*EXERCISE REQUIREMENTS*
Exact copy, no pictures: repeat the data that follows.

■ ■ ■

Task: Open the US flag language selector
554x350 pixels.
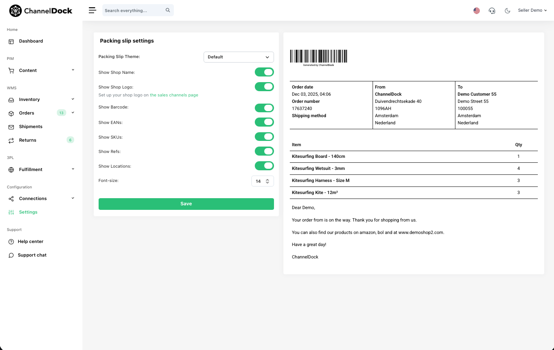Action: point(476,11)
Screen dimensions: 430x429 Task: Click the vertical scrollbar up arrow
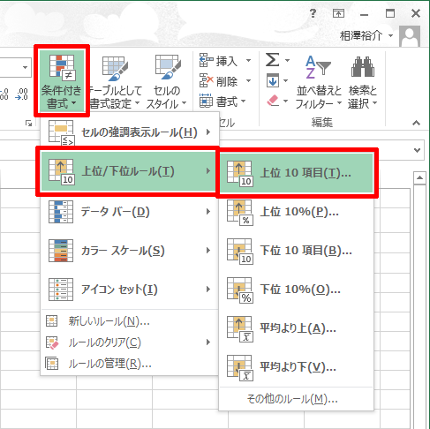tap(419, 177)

■ ■ ■

*RESULT FOR THIS EXERCISE*
Task: Open the US flag language selector
554x350 pixels.
Action: point(476,11)
Screen dimensions: 430x429 Task: Click the vertical scrollbar up arrow
tap(419, 177)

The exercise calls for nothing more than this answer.